What bitrate can it provide?

Maybe you just ask this specific question on the Nitrokey forum or read in the documentation of the Librem Key/Nitrokey.

forgive me but that is too general - i’m confused. what “both” do you mean ?

firmware could mean a lot. also there are firmware present in the librem 13/15 that are still binary/proprietary - how can you replace those if you are suspicious ? or maybe you were refering to something else …

both = system firmware and OS. Ultimately, you have to trust someone/something. If you don’t trust Intel/Intel’s firmware blobs, then you can’t be sure of anything. If you trust Intel but not Purism, you could build the firmware yourself from the source (assuming you trust that the coreboot source is “safe”, or have the ability to audit yourself) and use whatever OS you wanted as well. But this is true for any device on which you might generate crypto keys

do we HAVE to ? does intel trust us enough to liberate the code ? or is it just one way ? i have to but he doesn’t …

forgive me this isn’t directed at you - you’ve done your best to answer …

That only directly applies to the CPU firmware. Even if you had the source code for that, trust would only be as good as your trust of the underlying CPU hardware. For that you would need a fully open ‘source’ CPU i.e. not Intel.

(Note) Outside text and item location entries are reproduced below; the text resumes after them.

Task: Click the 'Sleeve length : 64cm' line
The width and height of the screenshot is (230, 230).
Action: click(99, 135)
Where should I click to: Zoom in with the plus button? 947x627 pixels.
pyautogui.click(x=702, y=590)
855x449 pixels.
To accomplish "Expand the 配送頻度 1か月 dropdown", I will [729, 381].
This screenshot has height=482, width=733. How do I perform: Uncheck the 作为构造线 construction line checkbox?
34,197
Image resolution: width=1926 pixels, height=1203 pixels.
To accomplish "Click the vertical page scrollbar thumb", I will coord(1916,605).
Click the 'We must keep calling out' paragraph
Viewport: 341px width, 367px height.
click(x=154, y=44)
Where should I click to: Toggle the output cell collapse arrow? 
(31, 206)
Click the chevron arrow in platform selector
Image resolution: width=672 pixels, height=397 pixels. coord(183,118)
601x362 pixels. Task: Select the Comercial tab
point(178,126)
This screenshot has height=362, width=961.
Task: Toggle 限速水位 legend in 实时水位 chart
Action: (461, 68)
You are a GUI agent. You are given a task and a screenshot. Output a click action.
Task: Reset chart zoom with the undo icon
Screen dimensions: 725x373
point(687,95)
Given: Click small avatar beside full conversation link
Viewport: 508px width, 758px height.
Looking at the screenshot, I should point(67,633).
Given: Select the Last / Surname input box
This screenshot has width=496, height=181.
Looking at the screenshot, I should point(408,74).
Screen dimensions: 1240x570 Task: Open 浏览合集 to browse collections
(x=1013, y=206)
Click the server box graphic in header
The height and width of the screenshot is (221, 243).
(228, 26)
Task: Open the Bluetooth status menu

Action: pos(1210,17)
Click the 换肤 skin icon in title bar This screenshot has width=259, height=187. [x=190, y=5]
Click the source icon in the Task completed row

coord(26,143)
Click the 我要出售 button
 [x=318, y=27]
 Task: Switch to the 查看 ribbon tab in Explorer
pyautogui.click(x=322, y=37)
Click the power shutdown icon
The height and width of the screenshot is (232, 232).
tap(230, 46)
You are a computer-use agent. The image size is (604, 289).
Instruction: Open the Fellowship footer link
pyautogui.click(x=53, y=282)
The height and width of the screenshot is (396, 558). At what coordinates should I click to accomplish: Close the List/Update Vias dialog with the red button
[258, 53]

precisely. that’s why i said that the lowest-level of trust you can give to something/someone is also a measure of the MOST important aspect - freedom. from this one can reach the conclusion that if you can’t trust something 100% you are not fully free. if you aren’t fully free that means you also can’t defend against the one holding the “leash” so all this talk about encription and privacy/security only applies to the ones not-holding the “leash” but rather some other individuals/entities that are in the same “boat” as we are.